Je ne vais pas m’étendre sur l’impérieuse nécessité des entreprises à capturer et apprivoiser l’usage de ces nouveaux canaux de communication 2.0, c’est mon sujet favori et habituel. Ce qui m’intéresse aujourd’hui, c’est qu’une fois ces outils introduits et ces pratiques mises en place, il reste de la place pour l’email ! Mais il faut d’abord rappeler qu’il existe d’autres alternatives « 0.0 » à l’email :
  • Le coup de téléphone : son intérêt est d’offrir un meilleur feedback, parce que synchrone, et de permettre l’informalité de la communication orale. Dans certains cas la formulation écrite apporte un plus, mais dans de nombreux cas, elle est soi trop concise soit trop verbeuse, alors qu’un coup de fil permet d’adapter la quantité d’information.
  • Le déplacement, pour passer voir son interlocuteur, représente l’étape suivante en termes de « bandwidth », c’est-à-dire de richesse du feedback. Des que les émotions entrent en jeu, parce qu’il y a désaccord par exemple, le contact physique permet de décoder, dans les expressions du visage et dans les postures corporelles, tout ce qui est nécessaire pour un vrai échange.
  • La visio-conférence se situe à mi-chemin entre les deux ; plus la technologie progresse (téléprésence), plus on se rapproche des bénéfices d’un contact direct.
  • La patience, qui consiste à attendre la prochaine réunion, ou la prochaine rencontre, pour aborder de vive voix le sujet. J’insiste souvent dans ce blog sur l’importance de la réactivité et la rapidité de diffusion d’information. Il y a aussi beaucoup d’information non urgentes, pour lesquelles il vaut mieux attendre le bon moment, plutôt que de « pousser » une email qui sera mal compris (si il est lu).
  • L’instauration de points de rencontre réguliers et fréquents, qui créent un canal de communication précieux. La pratique des « stand-up meetings » quotidiens ouvre un espace de communication informel qui est bien plus efficace que l’email pour de nombreux sujets.

Toutes ces alternatives 0.0 servent à palier la faiblesse du message écrit et à réintroduire l’importance de l’appropriation. Si l’on combine les forces du 0.0 et du 2.0, on obtient le périmètre de l’email (textuel, nominatif et asynchrone) par différence. Le message doit être clair (adapté à l’écrit), il doit être significatif (justifiant l’utilisation d’une forme transactionnelle de communication) et il doit être personnel (la désignation de l’interlocuteur est constitutive de la communication). Dans la pratique, l’email reste donc:
  • Un bon outil de signalisation, pour faire savoir qu’une information est disponible (l’email ne contient pas le contenu, qui est sur un site partagé) mais un signal (mise à disposition, mise à jour, etc.). Il ne faut pas abuser de la signalisation mais à l’inverse le mode « pull » (ou l’on va chercher ce dont on a besoin) ne suffit pas non plus. Il existe d’autres façon de faire des notifications, mais pour certains sujets important, il faut une forme transactionnelle de notification (voire avec un « accusé de reception ») et l’email est approprié dans ce cas.
  • Un bon outil de diffusion des décisions, pour faire circuler un relevé de décision clair, comme le compte-rendu d’une réunion. Le coté nominatif est approprié, et la capacité à transmettre est également un avantage.

§

Recopiez mot pour mot le passage du texte sur l'email et ses alternatives qui commence aux mots « Je ne vais pas » et s'arrête après « la quantité d’information. ».

§

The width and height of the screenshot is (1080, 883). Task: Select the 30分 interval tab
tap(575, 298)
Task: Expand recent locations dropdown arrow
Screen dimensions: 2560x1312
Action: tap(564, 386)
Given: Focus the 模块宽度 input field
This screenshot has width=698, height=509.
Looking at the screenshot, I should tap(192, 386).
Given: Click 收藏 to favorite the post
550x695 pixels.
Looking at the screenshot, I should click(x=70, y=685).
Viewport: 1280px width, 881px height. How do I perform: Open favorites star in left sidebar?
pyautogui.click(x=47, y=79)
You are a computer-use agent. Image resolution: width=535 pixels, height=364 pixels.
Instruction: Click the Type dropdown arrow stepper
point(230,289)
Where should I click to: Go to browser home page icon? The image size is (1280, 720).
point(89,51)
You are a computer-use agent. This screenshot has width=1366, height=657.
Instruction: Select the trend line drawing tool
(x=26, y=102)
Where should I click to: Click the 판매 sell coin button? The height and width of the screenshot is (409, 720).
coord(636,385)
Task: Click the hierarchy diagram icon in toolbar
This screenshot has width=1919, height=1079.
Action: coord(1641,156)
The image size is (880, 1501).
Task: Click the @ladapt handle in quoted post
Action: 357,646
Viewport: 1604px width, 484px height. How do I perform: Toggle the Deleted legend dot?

§

Résultat attendu:
Je ne vais pas m’étendre sur l’impérieuse nécessité des entreprises à capturer et apprivoiser l’usage de ces nouveaux canaux de communication 2.0, c’est mon sujet favori et habituel. Ce qui m’intéresse aujourd’hui, c’est qu’une fois ces outils introduits et ces pratiques mises en place, il reste de la place pour l’email ! Mais il faut d’abord rappeler qu’il existe d’autres alternatives « 0.0 » à l’email :
  • Le coup de téléphone : son intérêt est d’offrir un meilleur feedback, parce que synchrone, et de permettre l’informalité de la communication orale. Dans certains cas la formulation écrite apporte un plus, mais dans de nombreux cas, elle est soi trop concise soit trop verbeuse, alors qu’un coup de fil permet d’adapter la quantité d’information.